### Extrait du document
○ ○ ○ ○ ○

Un poids grandissant dans les échanges internationaux

La Chine a ainsi disposé d’un poids considérable dans les échanges internationaux. Dans une phase de développement rapide, cette configuration s’est traduite par l’apparition d’un excédent commercial durable mais également par l’accumulation spectaculaire de réserves de change en contrepartie. En raison de l’échelle de ses échanges et du montant astronomique de ses réserves, la Chine est un acteur majeur de l’économie mondiale. Elle a disposé très tôt d’un poids économique et financier qui en ont fait un acteur spécifique. La Chine est ainsi un témoin du temps qui s’accélère. Lors de la crise asiatique, à la fin des années 1990, elle n’a pas eu de rôle prépondérant. 13 ans plus tard, l’économie globale ne peut plus s’imaginer sans elle. Cette taille lui donne des moyens d’interventions considérables. Elle tisse des liens partout dans le monde, aussi bien en Afrique qu’en Amérique latine. Elle développe et accentue l’idée de rapprochement avec les pays du Sud sans devenir dépendant des pays du Nord. Ce changement est radical en raison de son échelle. Ainsi, elle est devenue rapidement l’un des premiers, voire le premier partenaire commercial du Brésil. La Chine a aussi développé avec les États-Unis des relations particulières. Dans sa phase de développement, l’économie américaine est devenue très vite une cible pour les produits chinois.

Le poids des importations en provenance de Chine dans les importations américaines s’est accru, passant à plus de 18 % à la fin de la première décennie 2000. Dans le même temps, les excédents financiers chinois sont venus envahir le marché de la dette américaine, faisant pression à la baisse sur l’ensemble de la structure des taux d’intérêt. Francis et Veronica Warnock [1] montraient en 2006 que cet afflux de capitaux avait permis de réduire les taux à 10 ans aux États-Unis de près de 90 points de base. Les flux en provenance de Chine étaient déjà très importants.

Vers un nouvel équilibre : Chine versus États-Unis

Un nouvel équilibre entre la Chine et les États-Unis se dégage. Il s’opère en deux temps prenant comme point de référence le déficit extérieur considérable des États-Unis qui traduit un manque d’épargne par rapport à l’investissement. L’ajustement de l’économie américaine peut se faire par une hausse de son épargne ou une baisse de l’investissement. Une telle situation n’est pas favorable à l’économie chinoise puisque ses échanges avec les États-Unis progressent lui permettant une croissance robuste. La Chine a donc tout intérêt à apporter de l’épargne aux États-Unis sous forme de flux financiers afin de ne pas forcer, ni accélérer l’ajustement américain. Si l’épargne manque, elle ne viendra pas des États-Unis mais de la Chine.
De la sorte, l’économie américaine peut continuer de croître et de consommer sans trop se soucier de son déséquilibre extérieur.

○ ○ ○ ○ ○

### Données fournies
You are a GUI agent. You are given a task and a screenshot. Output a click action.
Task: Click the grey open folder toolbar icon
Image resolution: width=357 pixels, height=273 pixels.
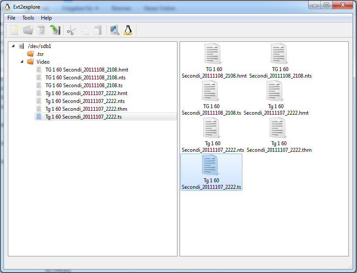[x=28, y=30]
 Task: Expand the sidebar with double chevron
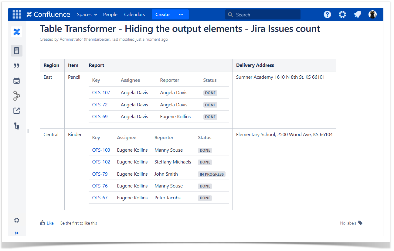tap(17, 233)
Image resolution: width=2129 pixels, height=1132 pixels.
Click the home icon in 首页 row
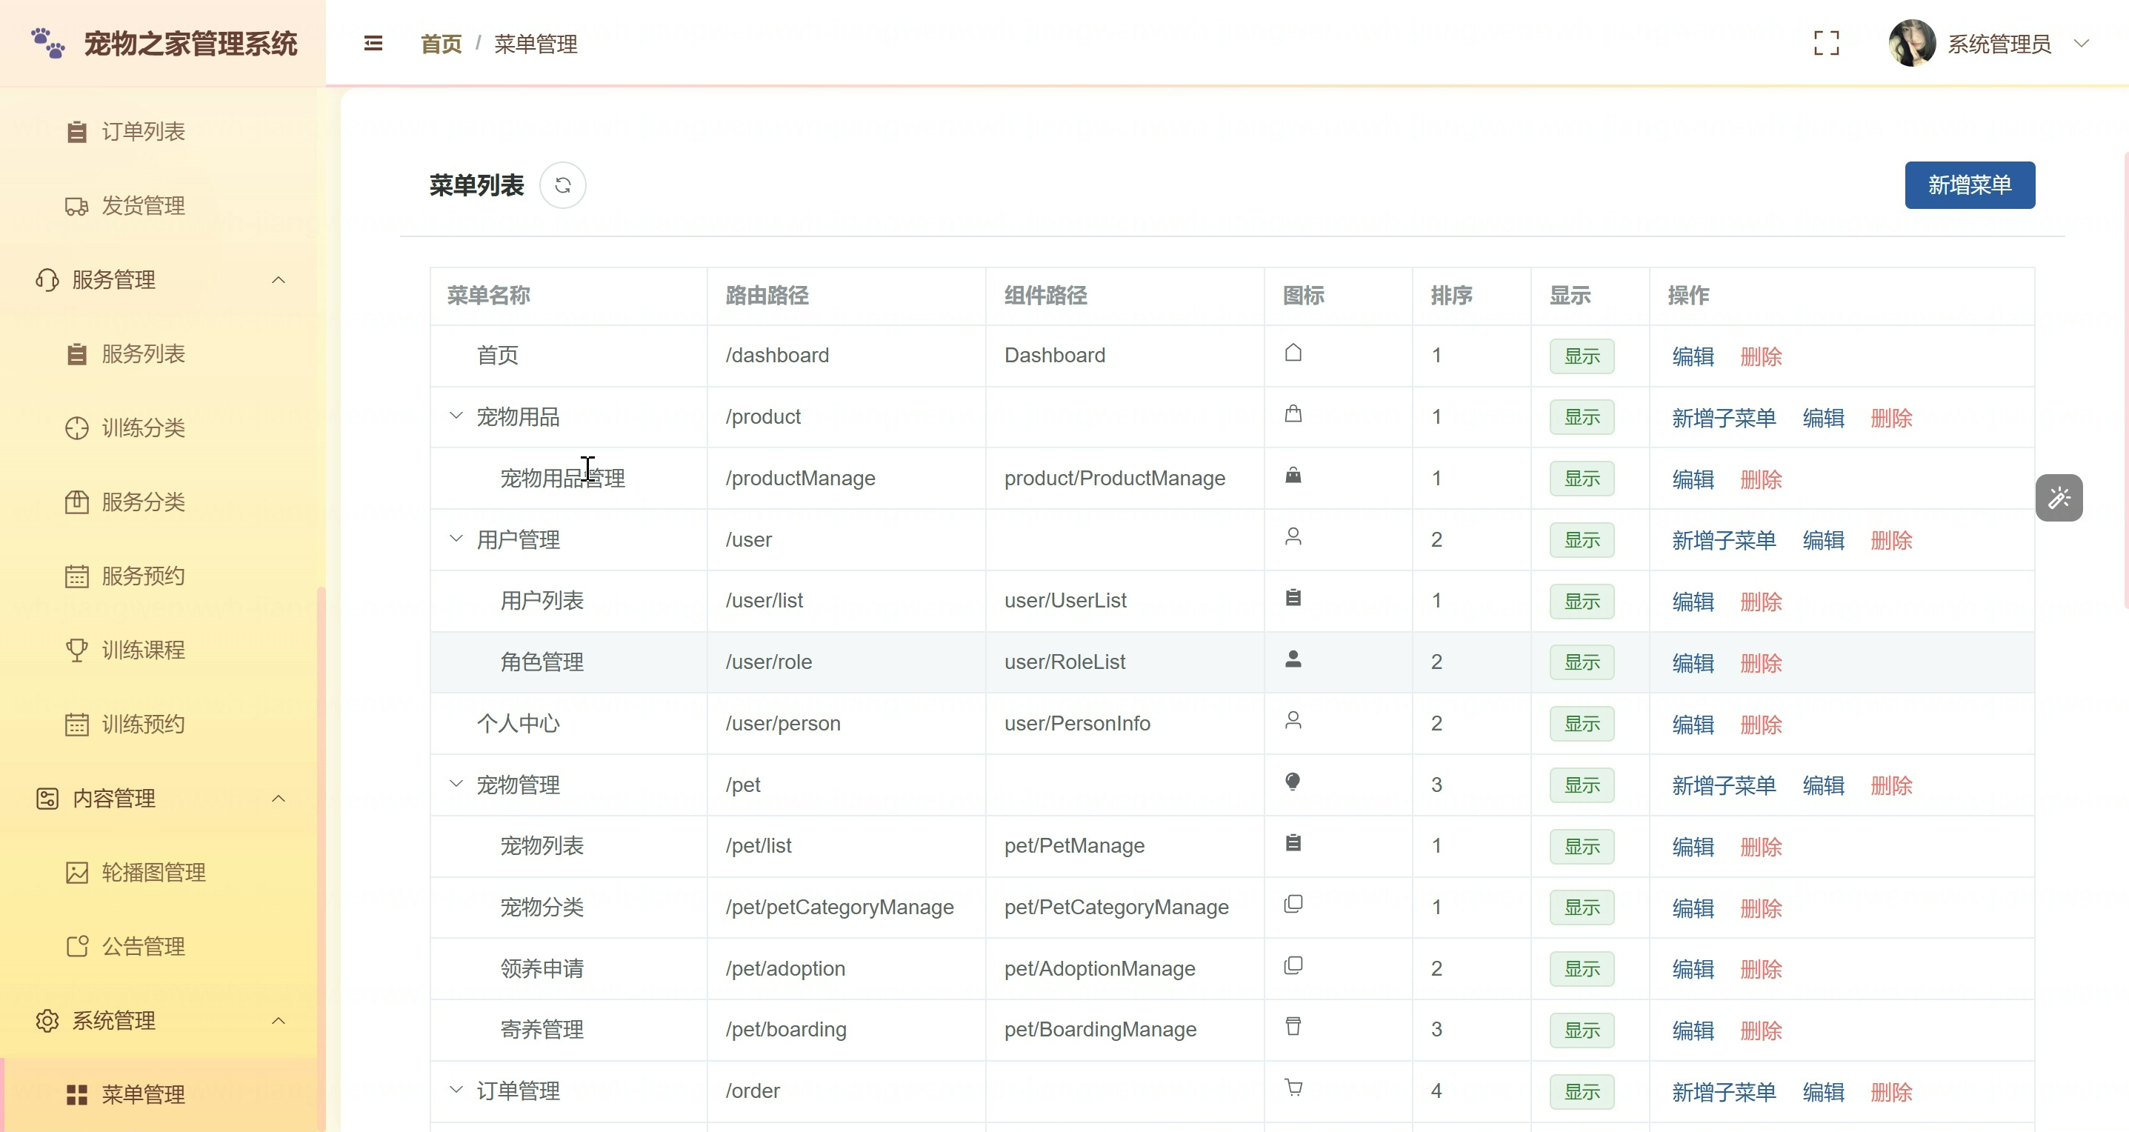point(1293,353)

○ ○ ○ ○ ○

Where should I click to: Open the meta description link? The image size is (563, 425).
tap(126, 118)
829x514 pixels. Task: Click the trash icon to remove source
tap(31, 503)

○ ○ ○ ○ ○

Relevez dans l'extrait sur la Chine et les États-Unis tous les noms propres de pays et de continents ou grandes régions du monde, dans leur ordre d'apparition.

Chine, Afrique, Amérique latine, Brésil, États-Unis